Jenan Taylor
13 January 2025
Australian Anglicans are mourning the death of a former Melbourne archbishop and pivotal figure in the ordination of women in the Church.
Bishop Keith Rayner died peacefully on 12 January 2025, almost eight weeks after his 95th birthday.
Ordained in the Brisbane diocese in 1953, he eventually went on to be Archbishop of Melbourne from 1990 to his retirement in 1999, and Primate of the Australian Church from 1991 until his retirement.
He was well-known for his contributions to the world-wide Church, his support for Indigenous reconciliation, and for the poor and marginalised, and his role in progressing women’s ordination in Australia.
Anglican leaders expressed sadness about Bishop Rayner’s death and remembered him variously as a significant 20th Century Church leader, and a humble archbishop, marked by profound theological wisdom.
In a bulletin to clergy today, Archbishop of Melbourne Philip Freier noted Bishop Rayner’s important influence on many lay and ordained people.
”He was a key figure, both as Primate and as Archbishop of Melbourne, in the eventual Ordination of the first women to the priesthood in Australia, leading the important National Bishops’ Meeting in 1991, and chairing General Synod and the Melbourne Synod of 1992 which passed the necessary Canon to allow dioceses to ordain women to the priesthood,” Archbishop Freier said.
The Reverends Clem Taplin and Willy Maddock were among the first women to become priests in 1992, their ordinations in Melbourne presided over by then Archbishop Rayner.
Read more: Thirty years on, the church is richer for women’s ordination
Both priests now highlighted his integrity in enabling the passage for finalising the ordination of women.
“There were protests around the ordinations and he was a strong and steady helmsman at that time. He was very much the instrument of God, and he was the one who held the ship steady,” Ms Taplin said.
“A holy man, and highly knowledgeable and educated on the life of the church, he was an archbishop who held the diocese together through that journey.”
Ms Maddock recalled Bishop Rayner’s fierce adherence to proper processes and in particular his careful provision for those who did not support the ordination of women.
“On the day we actually learned that ordination was to proceed, any celebrations we were going to have were cut very short by him, because we had to observe a minute’s silence for those that passage would upset,” Ms Maddock said.
“He was certainly a person who was happy to act according to canonical process. But once he got the bit between his teeth about that was there was no impediment. He was quite prepared to put up with anything that followed from that to make sure that it would work out okay.”
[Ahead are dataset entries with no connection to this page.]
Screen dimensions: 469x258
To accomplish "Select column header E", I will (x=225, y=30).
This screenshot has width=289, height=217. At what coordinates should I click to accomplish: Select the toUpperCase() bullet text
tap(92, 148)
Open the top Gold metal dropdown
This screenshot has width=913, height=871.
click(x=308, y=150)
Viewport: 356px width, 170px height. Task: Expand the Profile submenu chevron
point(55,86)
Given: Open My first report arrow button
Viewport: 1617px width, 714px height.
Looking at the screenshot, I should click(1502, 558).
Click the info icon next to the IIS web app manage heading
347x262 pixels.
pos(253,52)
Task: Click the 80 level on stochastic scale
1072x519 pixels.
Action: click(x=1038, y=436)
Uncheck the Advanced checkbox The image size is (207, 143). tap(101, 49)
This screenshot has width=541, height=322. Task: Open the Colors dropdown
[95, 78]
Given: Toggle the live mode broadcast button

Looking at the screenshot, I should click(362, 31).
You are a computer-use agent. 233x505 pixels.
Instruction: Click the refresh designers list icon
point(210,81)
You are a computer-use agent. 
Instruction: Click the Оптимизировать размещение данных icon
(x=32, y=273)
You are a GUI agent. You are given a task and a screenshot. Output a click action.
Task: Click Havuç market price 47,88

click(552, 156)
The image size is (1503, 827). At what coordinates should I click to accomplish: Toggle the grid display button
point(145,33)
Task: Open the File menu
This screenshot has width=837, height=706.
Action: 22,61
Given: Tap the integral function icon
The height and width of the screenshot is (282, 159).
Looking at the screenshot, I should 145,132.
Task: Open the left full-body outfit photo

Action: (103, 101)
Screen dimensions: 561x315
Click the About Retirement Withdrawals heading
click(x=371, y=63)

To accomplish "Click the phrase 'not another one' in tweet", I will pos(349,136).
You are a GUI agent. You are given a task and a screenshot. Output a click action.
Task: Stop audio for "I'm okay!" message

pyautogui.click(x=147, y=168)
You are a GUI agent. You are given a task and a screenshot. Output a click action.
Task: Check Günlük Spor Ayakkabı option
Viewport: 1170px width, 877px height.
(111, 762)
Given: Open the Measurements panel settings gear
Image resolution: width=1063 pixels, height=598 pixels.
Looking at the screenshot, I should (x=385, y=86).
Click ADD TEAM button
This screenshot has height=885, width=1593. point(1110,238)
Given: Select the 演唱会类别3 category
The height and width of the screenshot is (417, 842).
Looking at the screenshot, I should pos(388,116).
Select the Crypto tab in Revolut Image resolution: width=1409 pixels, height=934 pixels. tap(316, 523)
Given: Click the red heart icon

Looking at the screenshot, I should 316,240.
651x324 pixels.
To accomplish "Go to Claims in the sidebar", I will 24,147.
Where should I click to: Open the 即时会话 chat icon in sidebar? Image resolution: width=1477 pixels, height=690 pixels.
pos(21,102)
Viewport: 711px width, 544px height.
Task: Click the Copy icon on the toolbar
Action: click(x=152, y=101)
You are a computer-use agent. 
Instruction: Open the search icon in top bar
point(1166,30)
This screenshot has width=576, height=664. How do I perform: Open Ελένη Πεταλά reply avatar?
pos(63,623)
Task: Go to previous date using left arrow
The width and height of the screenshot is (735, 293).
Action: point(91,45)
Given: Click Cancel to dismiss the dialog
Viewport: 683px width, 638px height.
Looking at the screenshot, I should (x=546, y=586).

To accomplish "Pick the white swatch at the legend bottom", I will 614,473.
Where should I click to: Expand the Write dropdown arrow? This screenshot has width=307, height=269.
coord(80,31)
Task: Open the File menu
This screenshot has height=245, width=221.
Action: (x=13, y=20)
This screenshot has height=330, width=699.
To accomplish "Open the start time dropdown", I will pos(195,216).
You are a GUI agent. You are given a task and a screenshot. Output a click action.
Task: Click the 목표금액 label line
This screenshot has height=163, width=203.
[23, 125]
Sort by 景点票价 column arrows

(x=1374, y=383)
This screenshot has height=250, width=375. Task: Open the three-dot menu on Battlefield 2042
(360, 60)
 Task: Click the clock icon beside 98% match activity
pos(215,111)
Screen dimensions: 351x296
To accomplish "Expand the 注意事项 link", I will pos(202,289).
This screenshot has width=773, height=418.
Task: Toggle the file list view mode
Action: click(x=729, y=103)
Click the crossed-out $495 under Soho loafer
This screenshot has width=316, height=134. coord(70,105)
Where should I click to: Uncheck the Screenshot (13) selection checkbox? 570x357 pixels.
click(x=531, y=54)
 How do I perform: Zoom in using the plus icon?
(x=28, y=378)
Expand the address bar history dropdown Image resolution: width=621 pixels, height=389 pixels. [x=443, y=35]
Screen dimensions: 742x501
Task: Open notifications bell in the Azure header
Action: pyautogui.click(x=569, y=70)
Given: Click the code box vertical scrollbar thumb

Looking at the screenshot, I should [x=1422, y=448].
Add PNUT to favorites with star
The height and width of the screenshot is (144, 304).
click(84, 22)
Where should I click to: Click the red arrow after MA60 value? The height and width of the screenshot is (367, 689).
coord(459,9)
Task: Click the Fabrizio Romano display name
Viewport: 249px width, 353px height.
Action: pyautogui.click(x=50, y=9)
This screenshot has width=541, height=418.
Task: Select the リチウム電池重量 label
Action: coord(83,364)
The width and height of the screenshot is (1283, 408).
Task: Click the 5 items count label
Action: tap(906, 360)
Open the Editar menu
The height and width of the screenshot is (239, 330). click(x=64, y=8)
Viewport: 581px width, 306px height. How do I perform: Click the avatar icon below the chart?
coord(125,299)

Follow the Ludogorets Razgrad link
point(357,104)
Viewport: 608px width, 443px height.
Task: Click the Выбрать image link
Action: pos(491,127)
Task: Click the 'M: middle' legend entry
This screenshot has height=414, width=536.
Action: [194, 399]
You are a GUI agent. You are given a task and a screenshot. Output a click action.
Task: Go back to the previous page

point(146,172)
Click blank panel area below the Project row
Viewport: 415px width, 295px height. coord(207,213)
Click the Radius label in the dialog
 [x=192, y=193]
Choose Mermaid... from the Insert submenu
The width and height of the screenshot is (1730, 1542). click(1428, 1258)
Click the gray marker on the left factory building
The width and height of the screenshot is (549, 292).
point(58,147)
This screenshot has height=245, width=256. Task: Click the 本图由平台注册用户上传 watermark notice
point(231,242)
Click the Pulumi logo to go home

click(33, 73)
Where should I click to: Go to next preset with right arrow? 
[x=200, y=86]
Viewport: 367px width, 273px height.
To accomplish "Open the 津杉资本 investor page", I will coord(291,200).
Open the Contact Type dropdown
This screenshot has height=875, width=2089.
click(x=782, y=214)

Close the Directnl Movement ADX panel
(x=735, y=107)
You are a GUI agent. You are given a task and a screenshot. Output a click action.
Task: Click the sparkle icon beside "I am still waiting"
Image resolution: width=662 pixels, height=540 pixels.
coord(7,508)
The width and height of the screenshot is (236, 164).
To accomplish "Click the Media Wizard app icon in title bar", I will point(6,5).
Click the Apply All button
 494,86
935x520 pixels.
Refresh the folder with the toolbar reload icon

Read more: A multicultural Melbourne ministry: Jim Houston’s legacy
Melbourne Anglican lay leader Dr Muriel Porter said Bishop Rayner was sometimes known as “cautious Keith” and “Captain Keith”, and she regarded him as one of the most significant 20th century leaders of the Anglican Church in Australia.
“At a time when division over the ordination of women was in danger of crushing the national church, he brought sound theological reasoning, deep wisdom and a calming presence, not just to that debate, but in his leadership as both Archbishop of Melbourne and Australian primate,” Dr Porter said.
Bishop Rayner was progressive in his theology but far from radical in his behaviour as he argued the theological reasons for women’s ordination.
He was not going to jump the barriers because of the response from the national church, Dr Porter said.
In a letter to a St Paul’s Cathedral celebration of 30 years of women’s priesthood in Melbourne in 2022, Bishop Rayner remembered the suffering experienced by those women who had been unable to answer the call to priesthood before the first ordinations as deacons in 1986 and as priests in 1992.
Women’s ordination had “…led to a gentler, more inclusive church, better attuned to the needs of the age,” he said.
Australian Primate Geoffrey Smith gave thanks for Bishop Rayner’s tremendous contribution of leadership.
“Keith Rayner’s life was one of service to God’s church, marked by wisdom and grace, and fueled with prayer,” he said.
Melbourne diocese Head of Communications Penny Mulvey recalled Bishop Rayner’s humility.
“My abiding memory of him is meeting him in the foyer of Bishopscourt, wearing an apron, dustpan and broom in hand, sweeping the entrance to the home. I had brought some piece of writing relating to AngliCORD for his approval I think,” Ms Mulvey said.
“It was his servant-hearted nature that I always found remarkable. He was probably the first archbishop I had encountered, and he wasn’t what I was expecting but it should be. One hopes all archbishops and bishops and clergy and all Christians are servant-hearted.”